I let out a soft laugh in response, "Um, do we just take all of them? I have a two-bedroom, so the dogs get both rooms, and I get the couch." Carter chuckles, sensing I'm only slightly kidding.

It looks like Paul is helping Mel set up the sound system, so I think I'm free to see if Carter wants a drink.

“So, thoughts on grabbing a drink? Just one. Do it, have one with me,” I say, practically begging. “I need some liquid courage. There are already like fifty people stuffed in this bar.”

Carter smirks. "You think I'd let you down? Obviously, I'm not turning down a drink." He pauses, then adds with a teasing, mischievous flicker in his eye, "I might even have two. Would you be jealous?"

I giggle. “Let’s just get to the bar. I think a vodka cranberry might be exactly what I need. vodka and sugar, what could possibly go wrong?”

As we start making our way through the crowd, I feel Carter’s hand lightly on my back. Maybe he’s just guiding me toward the bar...or maybe it’s something else. Most likely, it’s all in my head.

After about five minutes, each with a drink in hand, we stand off to the side, watching Paul and Mel struggle to set things up.

Carter leans in slightly and says, "I find it so random and hilarious that you know Mel from school. And I just met this Paul guy, like, four days ago, and somehow he's now my best friend. Well, not an actual best friend...but kind of.

I look at Carter, but before I can say anything, he beats me to it.

"I'm actually really excited to hear you sing later," he says. "It was like four years ago when I heard you sing for literally five minutes, and you were amazing."

I grin. "Oh yeah? You heard me for five minutes.
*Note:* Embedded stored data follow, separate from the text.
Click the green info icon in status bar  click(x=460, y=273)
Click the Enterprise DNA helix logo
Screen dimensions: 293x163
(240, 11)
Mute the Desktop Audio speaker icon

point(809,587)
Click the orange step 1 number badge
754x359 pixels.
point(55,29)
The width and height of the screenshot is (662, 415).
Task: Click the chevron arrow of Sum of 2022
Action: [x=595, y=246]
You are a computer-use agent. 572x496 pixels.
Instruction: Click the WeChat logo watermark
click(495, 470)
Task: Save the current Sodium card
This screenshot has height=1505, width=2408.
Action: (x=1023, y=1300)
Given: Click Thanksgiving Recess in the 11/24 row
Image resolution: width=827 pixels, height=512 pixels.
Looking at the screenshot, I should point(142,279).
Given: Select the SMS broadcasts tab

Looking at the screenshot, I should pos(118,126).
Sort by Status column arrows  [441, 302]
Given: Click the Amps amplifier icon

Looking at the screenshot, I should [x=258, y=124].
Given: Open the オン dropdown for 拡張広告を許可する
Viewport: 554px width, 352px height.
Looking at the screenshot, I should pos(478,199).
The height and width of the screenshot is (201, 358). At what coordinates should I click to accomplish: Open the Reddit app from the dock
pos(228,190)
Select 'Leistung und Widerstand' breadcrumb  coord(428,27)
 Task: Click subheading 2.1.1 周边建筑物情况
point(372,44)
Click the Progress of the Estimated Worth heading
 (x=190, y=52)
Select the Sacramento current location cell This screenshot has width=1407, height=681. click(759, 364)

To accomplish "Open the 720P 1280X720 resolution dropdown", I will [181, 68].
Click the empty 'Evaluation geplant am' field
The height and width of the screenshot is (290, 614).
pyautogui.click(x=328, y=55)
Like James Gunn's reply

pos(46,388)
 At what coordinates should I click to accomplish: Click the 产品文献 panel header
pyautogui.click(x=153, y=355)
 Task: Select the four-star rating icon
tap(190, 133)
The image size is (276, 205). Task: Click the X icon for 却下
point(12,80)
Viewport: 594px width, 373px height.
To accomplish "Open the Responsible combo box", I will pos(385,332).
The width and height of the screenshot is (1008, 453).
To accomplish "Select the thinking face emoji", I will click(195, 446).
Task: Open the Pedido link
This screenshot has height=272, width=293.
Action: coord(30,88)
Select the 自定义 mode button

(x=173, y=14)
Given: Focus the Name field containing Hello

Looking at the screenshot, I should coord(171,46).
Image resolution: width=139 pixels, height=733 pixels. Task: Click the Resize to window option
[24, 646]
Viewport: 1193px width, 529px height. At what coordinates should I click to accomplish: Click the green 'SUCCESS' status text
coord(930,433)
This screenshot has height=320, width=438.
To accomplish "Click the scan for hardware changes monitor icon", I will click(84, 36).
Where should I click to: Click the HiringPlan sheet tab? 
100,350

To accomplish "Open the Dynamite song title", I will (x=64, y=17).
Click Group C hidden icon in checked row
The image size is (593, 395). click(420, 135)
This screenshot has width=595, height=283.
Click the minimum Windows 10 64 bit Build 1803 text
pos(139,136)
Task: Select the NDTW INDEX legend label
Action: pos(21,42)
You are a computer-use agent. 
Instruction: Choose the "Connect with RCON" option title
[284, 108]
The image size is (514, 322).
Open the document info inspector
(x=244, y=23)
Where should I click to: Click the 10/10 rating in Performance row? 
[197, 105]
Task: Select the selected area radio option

Remember that time you went upstairs with that girl Sarah while I sang my heart out?" I tease.

Carter's cheeks flush, and he laughs awkwardly. "Yeah...definitely not my best move. But honestly? That night kind of confirmed it for me, that I’m full-blown gay."

He pauses for a second, then continues, half-laughing at himself. "Like, I was in bed with her. Tits out, everything out. Her mouth was literally on my dick, and still…nothing. Limp. I was lying there thinking, 'Yup, this isn't it.' That was the moment I knew for sure. Gay as fuck."

Seeing how happy Carter looks when he tells me about his gay awakening makes me so happy inside.

I have never felt embarrassed about my sexuality.

Maybe it is because I don't have a million friends, or perhaps it's because I don't even know what my sexuality is entirely.

Either way, I am extremely happy for Carter.

“Wow, I’m sorry you had to go through that," I say, smirking. "But also…I don’t really feel bad for you. Maybe you just picked the wrong person to go upstairs with."

I lean in slightly. "I mean, to be honest, that kiss on the hammock? Hot as fuck. If you had asked me to go upstairs, I might’ve actually said yes.

" I pause for a beat and giggle. "I don’t usually get that kind of feeling or want to fool around with someone right away. But hey…you snooze, you lose."

“Well, we’re still young,” Carter says with a wink. “You never know; maybe it’ll happen again someday.”

My face flushes instantly, and I open my mouth to say something back, but before I can, I catch Mel shooting me a look from across the room. She’s clearly frustrated and needs help with the damn sound system.

We're supposed to perform in about fifteen minutes, so I should probably get up there and test the mic and my guitar.

"Well, this conversation definitely isn't over," I say, giving him a teasing look. "But I've got some responsibilities, like, you know, performing in front of a crowd that may or may not listen."

I start walking toward the stage and glance back over my shoulder. “I hope you like it. And please, do your part; either pump up the crowd or, if everyone’s staring at us in horror, at least pretend we sound amazing.”

I flash him a grin and turn away before he can see me blush again. As I walk toward the stage, I know I should be running through the lyrics in my head, but all I can think about is how lighthearted Carter is and how easy it feels to be around him.

I don't expect anything to happen between us, not really. But still, it'd be nice to find a real friend in him.